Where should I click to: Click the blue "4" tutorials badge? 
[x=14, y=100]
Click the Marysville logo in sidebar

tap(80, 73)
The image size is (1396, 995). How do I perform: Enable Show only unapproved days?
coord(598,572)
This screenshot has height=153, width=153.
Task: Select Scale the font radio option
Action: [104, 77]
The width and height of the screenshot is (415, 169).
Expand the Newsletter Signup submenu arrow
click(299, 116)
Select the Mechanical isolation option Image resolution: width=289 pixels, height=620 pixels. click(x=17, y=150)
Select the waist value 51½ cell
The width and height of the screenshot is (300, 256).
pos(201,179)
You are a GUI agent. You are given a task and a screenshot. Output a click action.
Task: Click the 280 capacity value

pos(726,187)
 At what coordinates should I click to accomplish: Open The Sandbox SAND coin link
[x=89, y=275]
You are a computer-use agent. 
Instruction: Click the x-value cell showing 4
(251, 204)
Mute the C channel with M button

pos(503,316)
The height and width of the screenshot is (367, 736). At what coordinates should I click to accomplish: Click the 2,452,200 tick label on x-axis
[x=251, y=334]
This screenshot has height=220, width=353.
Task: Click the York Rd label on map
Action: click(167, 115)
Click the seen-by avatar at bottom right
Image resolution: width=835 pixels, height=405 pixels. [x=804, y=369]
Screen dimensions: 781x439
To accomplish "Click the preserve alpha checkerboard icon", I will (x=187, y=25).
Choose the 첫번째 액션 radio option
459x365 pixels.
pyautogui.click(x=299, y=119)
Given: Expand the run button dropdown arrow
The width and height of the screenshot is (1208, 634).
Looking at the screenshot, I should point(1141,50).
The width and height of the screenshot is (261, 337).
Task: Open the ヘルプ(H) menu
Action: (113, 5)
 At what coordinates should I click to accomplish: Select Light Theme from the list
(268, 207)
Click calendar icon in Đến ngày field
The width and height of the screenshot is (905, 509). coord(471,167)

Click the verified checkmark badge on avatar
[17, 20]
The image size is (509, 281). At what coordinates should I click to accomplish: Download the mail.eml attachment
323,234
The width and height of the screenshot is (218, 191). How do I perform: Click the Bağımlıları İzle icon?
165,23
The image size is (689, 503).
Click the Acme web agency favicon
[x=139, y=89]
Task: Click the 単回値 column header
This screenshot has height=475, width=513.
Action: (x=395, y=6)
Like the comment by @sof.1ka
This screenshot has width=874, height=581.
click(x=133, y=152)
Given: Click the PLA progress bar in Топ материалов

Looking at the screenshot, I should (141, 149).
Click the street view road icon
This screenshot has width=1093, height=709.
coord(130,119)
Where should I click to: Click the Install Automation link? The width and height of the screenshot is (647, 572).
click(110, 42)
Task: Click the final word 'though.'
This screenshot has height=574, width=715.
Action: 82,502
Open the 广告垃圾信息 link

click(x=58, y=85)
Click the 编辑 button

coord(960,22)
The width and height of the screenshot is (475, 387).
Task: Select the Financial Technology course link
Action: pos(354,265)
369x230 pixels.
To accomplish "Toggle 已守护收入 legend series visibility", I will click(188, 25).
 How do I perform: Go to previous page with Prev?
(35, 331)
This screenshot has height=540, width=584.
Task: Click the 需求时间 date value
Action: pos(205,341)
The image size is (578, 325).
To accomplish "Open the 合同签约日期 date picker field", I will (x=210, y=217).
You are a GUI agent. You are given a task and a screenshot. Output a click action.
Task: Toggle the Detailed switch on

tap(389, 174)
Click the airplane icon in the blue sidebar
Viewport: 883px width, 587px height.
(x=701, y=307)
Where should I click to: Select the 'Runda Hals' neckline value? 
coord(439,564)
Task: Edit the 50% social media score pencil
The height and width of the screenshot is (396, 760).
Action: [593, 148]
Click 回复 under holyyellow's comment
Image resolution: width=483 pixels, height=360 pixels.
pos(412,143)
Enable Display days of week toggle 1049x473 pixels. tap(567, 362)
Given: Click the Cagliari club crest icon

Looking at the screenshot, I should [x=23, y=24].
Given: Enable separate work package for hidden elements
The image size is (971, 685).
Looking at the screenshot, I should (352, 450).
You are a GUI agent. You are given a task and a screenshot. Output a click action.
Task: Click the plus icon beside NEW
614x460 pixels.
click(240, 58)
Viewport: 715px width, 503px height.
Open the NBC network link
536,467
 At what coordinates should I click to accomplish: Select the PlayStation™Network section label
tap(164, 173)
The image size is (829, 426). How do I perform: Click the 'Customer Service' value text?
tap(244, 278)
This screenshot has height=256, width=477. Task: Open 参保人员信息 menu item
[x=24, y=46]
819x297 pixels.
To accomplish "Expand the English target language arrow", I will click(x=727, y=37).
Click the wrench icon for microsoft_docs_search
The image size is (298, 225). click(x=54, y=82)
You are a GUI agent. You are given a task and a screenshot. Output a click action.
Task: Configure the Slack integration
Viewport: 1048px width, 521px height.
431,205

TASK BRIEF: An exact copy of all the entries above is what is needed.

RESULT:
Where should I click to: Click the blue "4" tutorials badge? 
[x=14, y=100]
Click the Marysville logo in sidebar

tap(80, 73)
The image size is (1396, 995). How do I perform: Enable Show only unapproved days?
coord(598,572)
This screenshot has height=153, width=153.
Task: Select Scale the font radio option
Action: [104, 77]
The width and height of the screenshot is (415, 169).
Expand the Newsletter Signup submenu arrow
click(299, 116)
Select the Mechanical isolation option Image resolution: width=289 pixels, height=620 pixels. click(x=17, y=150)
Select the waist value 51½ cell
The width and height of the screenshot is (300, 256).
pos(201,179)
You are a GUI agent. You are given a task and a screenshot. Output a click action.
Task: Click the 280 capacity value

pos(726,187)
 At what coordinates should I click to accomplish: Open The Sandbox SAND coin link
[x=89, y=275]
You are a computer-use agent. 
Instruction: Click the x-value cell showing 4
(251, 204)
Mute the C channel with M button

pos(503,316)
The height and width of the screenshot is (367, 736). At what coordinates should I click to accomplish: Click the 2,452,200 tick label on x-axis
[x=251, y=334]
This screenshot has height=220, width=353.
Task: Click the York Rd label on map
Action: click(167, 115)
Click the seen-by avatar at bottom right
Image resolution: width=835 pixels, height=405 pixels. [x=804, y=369]
Screen dimensions: 781x439
To accomplish "Click the preserve alpha checkerboard icon", I will (x=187, y=25).
Choose the 첫번째 액션 radio option
459x365 pixels.
pyautogui.click(x=299, y=119)
Given: Expand the run button dropdown arrow
The width and height of the screenshot is (1208, 634).
Looking at the screenshot, I should point(1141,50).
The width and height of the screenshot is (261, 337).
Task: Open the ヘルプ(H) menu
Action: (113, 5)
 At what coordinates should I click to accomplish: Select Light Theme from the list
(268, 207)
Click calendar icon in Đến ngày field
The width and height of the screenshot is (905, 509). coord(471,167)

Click the verified checkmark badge on avatar
[17, 20]
The image size is (509, 281). At what coordinates should I click to accomplish: Download the mail.eml attachment
323,234
The width and height of the screenshot is (218, 191). How do I perform: Click the Bağımlıları İzle icon?
165,23
The image size is (689, 503).
Click the Acme web agency favicon
[x=139, y=89]
Task: Click the 単回値 column header
This screenshot has height=475, width=513.
Action: (x=395, y=6)
Like the comment by @sof.1ka
This screenshot has width=874, height=581.
click(x=133, y=152)
Given: Click the PLA progress bar in Топ материалов

Looking at the screenshot, I should (141, 149).
Click the street view road icon
This screenshot has width=1093, height=709.
coord(130,119)
Where should I click to: Click the Install Automation link? The width and height of the screenshot is (647, 572).
click(110, 42)
Task: Click the final word 'though.'
This screenshot has height=574, width=715.
Action: 82,502
Open the 广告垃圾信息 link

click(x=58, y=85)
Click the 编辑 button

coord(960,22)
The width and height of the screenshot is (475, 387).
Task: Select the Financial Technology course link
Action: pos(354,265)
369x230 pixels.
To accomplish "Toggle 已守护收入 legend series visibility", I will click(188, 25).
 How do I perform: Go to previous page with Prev?
(35, 331)
This screenshot has height=540, width=584.
Task: Click the 需求时间 date value
Action: pos(205,341)
The image size is (578, 325).
To accomplish "Open the 合同签约日期 date picker field", I will (x=210, y=217).
You are a GUI agent. You are given a task and a screenshot. Output a click action.
Task: Toggle the Detailed switch on

tap(389, 174)
Click the airplane icon in the blue sidebar
Viewport: 883px width, 587px height.
(x=701, y=307)
Where should I click to: Select the 'Runda Hals' neckline value? 
coord(439,564)
Task: Edit the 50% social media score pencil
The height and width of the screenshot is (396, 760).
Action: [593, 148]
Click 回复 under holyyellow's comment
Image resolution: width=483 pixels, height=360 pixels.
pos(412,143)
Enable Display days of week toggle 1049x473 pixels. tap(567, 362)
Given: Click the Cagliari club crest icon

Looking at the screenshot, I should [x=23, y=24].
Given: Enable separate work package for hidden elements
The image size is (971, 685).
Looking at the screenshot, I should (352, 450).
You are a GUI agent. You are given a task and a screenshot. Output a click action.
Task: Click the plus icon beside NEW
614x460 pixels.
click(240, 58)
Viewport: 715px width, 503px height.
Open the NBC network link
536,467
 At what coordinates should I click to accomplish: Select the PlayStation™Network section label
tap(164, 173)
The image size is (829, 426). How do I perform: Click the 'Customer Service' value text?
tap(244, 278)
This screenshot has height=256, width=477. Task: Open 参保人员信息 menu item
[x=24, y=46]
819x297 pixels.
To accomplish "Expand the English target language arrow", I will click(x=727, y=37).
Click the wrench icon for microsoft_docs_search
The image size is (298, 225). click(x=54, y=82)
You are a GUI agent. You are given a task and a screenshot. Output a click action.
Task: Configure the Slack integration
Viewport: 1048px width, 521px height.
431,205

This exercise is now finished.